● **Extrait fourni**
────────────────

Publié le 05 janvier 2009 par Matt

De la vision (légèrement) déformante d'une exposition sur un artiste. L'exemple de la rétrospective Andrea Mantegna au Louvre.

Le Louvre organise une rétrospective Mantegna. Cette appellation un peu scolaire, un peu sèche, masque ce qui est en réalité l'exploit culturel de l'automne-hiver parisien. Présenter un panorama aussi complet que possible de l'oeuvre d'un géant dont les travaux majeurs sont soit si fragiles qu'ils ne voyagent guère, soit directement apposés sur les murs de palais qui ne voyagent pas non plus.
La question est la suivante : était-ce possible ? L'ensemble de la critique autorisée semble d'avis que oui, et l'exposition accomplit effectivement le tour de force promis, à quelques inévitables exceptions.
En effet, comme le rappelle Giovanni Agosti dans son très bel ouvrage "récit de Mantegna", l'art du peintre repose sur deux piliers : l'antique et l'illusion.
L'Antiquité est admirablement présente dans les oeuvres exposées à Paris. Une antiquité marmoréenne, âpre, virile, faite de figures aux allures de statues, plongées dans la gravité, aux rictus un peu durs, un peu figés. Ils s'adoucissent avec le temps, pas forcément pour le mieux d'ailleurs. Mais le travail sur l'illusion est autrement plus difficile à faire sentir, et l'on se demande parfois s'il n'a pas tout simplement été passé à l'as, alors qu'il s'agit évidemment d'un aspect capital. La confusion entre l'espace réel et l'espace peint est une vraie problématique de l'oeuvre de Mategna, et qui est en outre spécifique à toute l'écle de l'italie du Nord et du futur maniérisme. L'exposition parisienne n'a guère que quelques balustrades en trompe l'oeil ou marbres feints à proposer, ce que l'on peut comprendre, mais reste avare en commentaires sur cet aspect, ce que l'on cmprend moins.

────────────────

● **Consigne 1**
Dans l'extrait sur la rétrospective Mantegna, relevez les adjectifs qui qualifient directement le mot « antiquité » dans la phrase commençant par « Une antiquité marmoréenne ».
● **Consigne 2**
Recopiez à l'identique les lignes des extraits de données, de la ligne contenant « Click the Tiri percentile value 94 » jusqu'à la ligne contenant « point(69,397) » incluse.

────────────────

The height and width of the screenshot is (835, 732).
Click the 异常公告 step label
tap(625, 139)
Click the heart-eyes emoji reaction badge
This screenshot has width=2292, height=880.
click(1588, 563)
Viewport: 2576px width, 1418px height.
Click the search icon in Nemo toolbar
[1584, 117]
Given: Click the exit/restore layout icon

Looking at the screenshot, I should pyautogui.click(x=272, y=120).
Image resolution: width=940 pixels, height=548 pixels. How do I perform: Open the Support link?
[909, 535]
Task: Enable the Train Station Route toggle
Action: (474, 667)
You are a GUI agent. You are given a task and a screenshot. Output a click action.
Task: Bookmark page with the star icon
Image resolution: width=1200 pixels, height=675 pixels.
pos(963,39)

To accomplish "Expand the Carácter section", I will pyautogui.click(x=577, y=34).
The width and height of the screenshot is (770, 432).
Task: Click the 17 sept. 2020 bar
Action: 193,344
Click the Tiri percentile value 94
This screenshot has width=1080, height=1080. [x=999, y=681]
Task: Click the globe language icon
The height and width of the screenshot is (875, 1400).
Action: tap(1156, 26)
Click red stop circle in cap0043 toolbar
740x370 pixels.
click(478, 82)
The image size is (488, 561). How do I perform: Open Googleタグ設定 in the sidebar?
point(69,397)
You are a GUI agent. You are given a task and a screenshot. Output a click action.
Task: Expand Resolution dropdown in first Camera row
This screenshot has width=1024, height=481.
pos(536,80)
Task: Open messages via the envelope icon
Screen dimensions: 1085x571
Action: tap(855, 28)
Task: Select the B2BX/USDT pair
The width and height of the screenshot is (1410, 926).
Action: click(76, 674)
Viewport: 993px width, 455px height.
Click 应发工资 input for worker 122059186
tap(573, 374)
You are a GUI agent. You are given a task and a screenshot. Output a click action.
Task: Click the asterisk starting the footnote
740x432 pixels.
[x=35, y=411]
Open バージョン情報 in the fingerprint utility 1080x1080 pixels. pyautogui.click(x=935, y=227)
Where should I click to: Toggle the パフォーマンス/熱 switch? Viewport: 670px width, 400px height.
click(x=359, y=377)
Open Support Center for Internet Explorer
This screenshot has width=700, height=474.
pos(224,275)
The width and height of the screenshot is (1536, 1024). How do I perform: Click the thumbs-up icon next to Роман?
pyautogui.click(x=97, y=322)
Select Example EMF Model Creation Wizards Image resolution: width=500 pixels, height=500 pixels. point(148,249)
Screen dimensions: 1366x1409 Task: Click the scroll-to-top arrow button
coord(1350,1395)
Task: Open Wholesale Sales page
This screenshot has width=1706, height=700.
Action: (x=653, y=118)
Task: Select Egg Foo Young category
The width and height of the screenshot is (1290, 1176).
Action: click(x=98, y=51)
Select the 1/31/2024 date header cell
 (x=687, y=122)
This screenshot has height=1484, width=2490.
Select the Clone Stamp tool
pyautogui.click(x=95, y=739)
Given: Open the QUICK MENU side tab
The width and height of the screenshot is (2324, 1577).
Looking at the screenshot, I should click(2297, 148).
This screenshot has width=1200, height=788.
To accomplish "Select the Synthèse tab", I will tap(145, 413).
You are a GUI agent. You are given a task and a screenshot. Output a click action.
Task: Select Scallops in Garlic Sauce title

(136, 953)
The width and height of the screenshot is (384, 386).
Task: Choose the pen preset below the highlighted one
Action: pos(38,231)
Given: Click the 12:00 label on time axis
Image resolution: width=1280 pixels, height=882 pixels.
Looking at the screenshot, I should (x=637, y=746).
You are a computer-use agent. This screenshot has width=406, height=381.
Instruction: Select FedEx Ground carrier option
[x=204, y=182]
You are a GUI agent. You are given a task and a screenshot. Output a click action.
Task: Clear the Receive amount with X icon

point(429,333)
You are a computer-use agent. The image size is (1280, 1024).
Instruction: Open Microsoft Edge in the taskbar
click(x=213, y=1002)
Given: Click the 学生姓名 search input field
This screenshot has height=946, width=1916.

────────────────

● **Réponse 1**
marmoréenne, âpre, virile

● **Réponse 2**
Click the Tiri percentile value 94
This screenshot has width=1080, height=1080. [x=999, y=681]
Task: Click the globe language icon
The height and width of the screenshot is (875, 1400).
Action: tap(1156, 26)
Click red stop circle in cap0043 toolbar
740x370 pixels.
click(478, 82)
The image size is (488, 561). How do I perform: Open Googleタグ設定 in the sidebar?
point(69,397)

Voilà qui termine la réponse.